Ick, gross behavior. I second the sexual harassment complaint idea, specifically in that it is creating a hostile work environment for you, uncomfortable enough that you are struggling to do your job. If you have to play up the image of being a prude, fine. You know, and we know, that that's not the real reason, but your company doesn't need to know. Nothing lights the fire under HR like a sexual harassment complaint. I speak from experience. I work in the OR, and things can get pretty crass. I value my docs and coworkers enough not to make a stink every time I get uncomfortable -- usually I just make a joke and with a smile say "and...now I'm uncomfortable," and the conversation moves on. However, I successfully used the sexual harassment card to get out of ever having to work again with a surgeon who truly crossed the line every day, in every case. HR bent over backwards, at the snap of my fingers, to avoid a harassment suit. If you get moved to a less desirable shift or unit as a result of your complaint, that constitutes retaliation, from which you are legally protected. Document document document your evidence. Hopefully your flirty secretary is indiscreet enough to say something inappropriate, in which case you'll be all over it. Good luck!
I agree with those who have suggested to write up and go up the chain of command. When you write her up, leave out the bit about throwing herself at doctors. Be really short and to the point. A list is fine. 1. I asked her to do X. 2. She told me she did X. 3. I checked, and X was not done. 4. I asked why X was not done, she did not answer my question and walked away. Learn to take out the extraneous information, and you have a better chance of really being heard. Better to hand in 10 half page write ups then three 4 page write ups.
Annoying character flaws are one thing, this is something else! We all have to get along to work together, but when patient care is involved, the severity rises to a whole new level. A critical care unit does not and should not offer the opportunity for this outrageous behavior. I may think differently if you were talking about an outpatient practice or different setting. It is beyond inappropriate and the relational dynamics may be enabling this to continue. Our hospital has a "see something, say something", which is an anonymous reporting method. It is obvious that you have tried to rectify this through appropriate channels, now it is time to go a step further. I may reach out to patient care services or your hospital ethics committee. It certainly is a good learning/training opportunity for your fellow co-workers. So glad you shared!

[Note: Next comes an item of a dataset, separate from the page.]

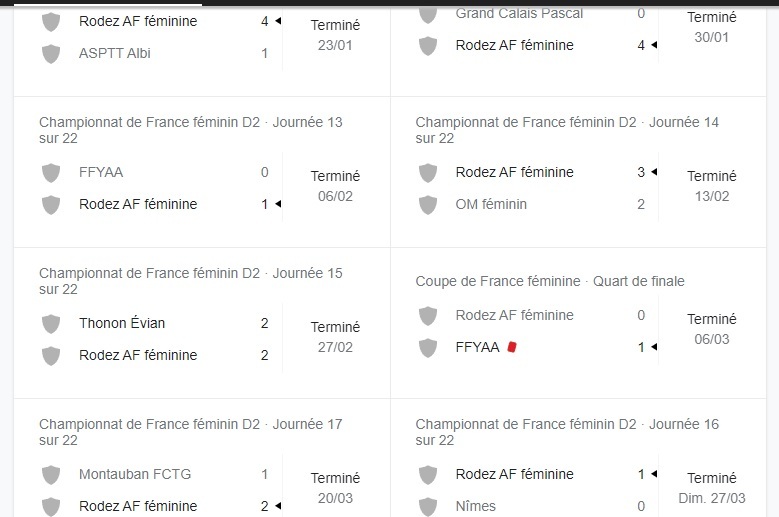Click the Terminé 13/02 match status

I just want to say that I'm sorry you have to put up with such unprofessional behavior. Are these unit clerks related to someone in a high position? A nurse manager at one dysfunctional facility where I once worked shared with me his frustration at having a lazy, gossipy unit clerk. This clerk would blatantly sit at the computer and plan her upcoming wedding while MD's orders piled up, phones rang off the hooks, and unit supplies went unordered. Ultimately, the nurse manager asked the DON if she wanted him to give the unit clerk an honest performance evaluation, which would have been an unfavorable evaluation. The DON advised the unit manager to "save trouble" and "not cause any problems" and just give the unit clerk a good evaluation. Why? The lazy unit clerk happened to be the sister of the assistant DON. Both had worked in the facility for more than 10 years, and the clerk knew that she was above reproach because of her sister's status as assistant ADON. That nurse manager would soon move on to another job when he realized that he couldn't effectively manage his unit.

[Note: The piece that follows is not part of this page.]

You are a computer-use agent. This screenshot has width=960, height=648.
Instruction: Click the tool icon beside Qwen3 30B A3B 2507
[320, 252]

IF this is tolerated and has been by management, good luck. You are in a toxic environment. I would bring it to their attention but if they are disinclined to fix it, you are going to be the one with the problem. In such a case you will need to move on.
Try the suggestions above. If nothing changes, move on and get out.
ItsThatJenGirl, CNA
1,978 Posts
I'd probably refuse to work with her (them) and look for another job. While documenting everything.